Multiple prominent representative groups regularly provide this evidence, such as the FSRH, RCGP, and RCOP reports included throughout. Additionally, evidence collated by Natsal, a decennial survey of 10,000 people aged 16-59 to gage the UK’s sexual behaviour and patterns (Natsal, 2024), has been used to formulate several important government SRH policies, including the ‘National Chlamydia Screening Programme’, ‘HPV Vaccination Programme’, and ‘The Teenage Pregnancy Strategy (2000-2010)’. Natsal’s methodological plurality, i.e. using biological samples alongside face-to-face interviews and surveys, is a respectable effort to overcome concerns over the quantification of abstract wellbeing and value based data (Clifton et al., 2019, pg. 24). Their independence from governing bodies reduces the political factors involved in research design, which shape how and what evidence is collected, often to produce especially favourable results for certain political positions without glaringly obvious conflicts of interest.
Evaluating policy
Evaluating policy before and after implementation is essential, as it ensures the intended consequence is occurring with minimal wastage and negative externalities, and if not, the appropriate changes can be made. Weighing a policy’s anticipated benefits with foreseeable costs produces a calculus to help select the best of multiple mutually exclusive projects.

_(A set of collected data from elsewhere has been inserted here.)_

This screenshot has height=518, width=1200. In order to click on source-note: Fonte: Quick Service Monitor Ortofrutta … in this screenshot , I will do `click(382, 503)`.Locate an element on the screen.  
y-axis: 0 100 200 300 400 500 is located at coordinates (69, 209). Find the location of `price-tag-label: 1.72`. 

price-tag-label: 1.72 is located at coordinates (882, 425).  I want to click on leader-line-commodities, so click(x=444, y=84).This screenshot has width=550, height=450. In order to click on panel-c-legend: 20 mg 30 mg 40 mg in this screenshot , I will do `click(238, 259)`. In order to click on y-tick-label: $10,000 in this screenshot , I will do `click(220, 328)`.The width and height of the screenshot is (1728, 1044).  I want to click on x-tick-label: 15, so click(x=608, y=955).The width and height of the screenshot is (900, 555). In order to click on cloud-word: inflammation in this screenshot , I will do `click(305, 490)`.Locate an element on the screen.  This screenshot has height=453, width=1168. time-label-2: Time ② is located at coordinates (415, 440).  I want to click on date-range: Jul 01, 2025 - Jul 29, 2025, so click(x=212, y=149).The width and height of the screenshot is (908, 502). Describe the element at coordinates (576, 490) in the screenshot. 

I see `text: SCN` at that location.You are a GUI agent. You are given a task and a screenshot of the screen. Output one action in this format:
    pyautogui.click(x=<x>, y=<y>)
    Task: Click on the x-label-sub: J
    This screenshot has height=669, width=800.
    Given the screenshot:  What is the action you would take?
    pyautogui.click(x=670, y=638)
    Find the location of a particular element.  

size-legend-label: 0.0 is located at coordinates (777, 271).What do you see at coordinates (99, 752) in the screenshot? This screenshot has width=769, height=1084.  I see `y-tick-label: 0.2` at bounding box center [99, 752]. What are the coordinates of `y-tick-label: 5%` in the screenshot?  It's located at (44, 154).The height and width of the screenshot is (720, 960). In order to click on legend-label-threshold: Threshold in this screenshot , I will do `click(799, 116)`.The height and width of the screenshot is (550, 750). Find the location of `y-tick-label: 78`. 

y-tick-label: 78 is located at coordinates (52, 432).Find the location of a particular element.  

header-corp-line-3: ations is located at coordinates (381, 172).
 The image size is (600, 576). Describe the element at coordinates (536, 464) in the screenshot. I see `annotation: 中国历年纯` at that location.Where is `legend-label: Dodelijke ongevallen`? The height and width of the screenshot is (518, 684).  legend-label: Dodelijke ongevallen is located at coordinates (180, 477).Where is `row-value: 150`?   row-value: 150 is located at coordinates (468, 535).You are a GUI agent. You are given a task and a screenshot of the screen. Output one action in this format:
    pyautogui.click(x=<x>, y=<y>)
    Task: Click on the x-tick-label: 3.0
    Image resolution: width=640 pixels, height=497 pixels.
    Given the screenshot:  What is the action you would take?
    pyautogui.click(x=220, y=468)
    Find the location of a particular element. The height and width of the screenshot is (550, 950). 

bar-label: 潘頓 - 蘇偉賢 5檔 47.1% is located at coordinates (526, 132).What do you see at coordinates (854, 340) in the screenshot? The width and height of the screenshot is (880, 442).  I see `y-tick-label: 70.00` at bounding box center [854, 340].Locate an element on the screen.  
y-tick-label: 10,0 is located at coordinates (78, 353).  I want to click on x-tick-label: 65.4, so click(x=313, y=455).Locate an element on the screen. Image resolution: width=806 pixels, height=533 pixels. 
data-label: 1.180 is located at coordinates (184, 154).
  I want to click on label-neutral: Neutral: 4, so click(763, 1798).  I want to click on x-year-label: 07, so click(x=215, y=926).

Considerations of immediate implementation costs are often prioritised over potential future reductions, as distant savings are often discounted in the face of present spending. The fact that the average cost of SRH consultations fell by 30% between 2013-20 is unlikely to be factored into deliberations ahead of time, leading to inaccurate analyses and flawed policy (Fothergill and Woolgar, 2022). Government guidance subsequently suggests discounting future financial values by 3.5% (Glover and Henderson, 2010, pg. 17).
Due to SRHC’s fragmented state, when one commissioner cuts services, they may not bear the costs directly. Instead, they’re transferred to other local service providers. One study estimates that every £1 cut from SRH, costs £86 overall (Stokes-Lampard, Thompson and Gracie, 2017, pg. 9). PHE’s CBA for state funded contraception produced similar results, demonstrating £9 of savings for every £1 invested, with £2215.5 million in spending for pregnancies, and later child rearing, averted (Public Health England, 2018). These diffused costs are difficult to factor into CBAs and subsequent policy often fails to account for the wider impact on other providers.
Externalities, such as the community benefits from the increasing number of child exploitation and domestic violence cases picked up on by SRH services (Fothergill and Woolgar, 2022), are difficult to factor into CBAs and present real challenges to the applicability and efficacy of policy evaluation.
It’s especially important to note that SRH has substantial emotional value, varying in weighting between individuals, and cannot be conveniently converted into metrics. This opens space for politically motivated judgements determining the appropriate gravity of factors.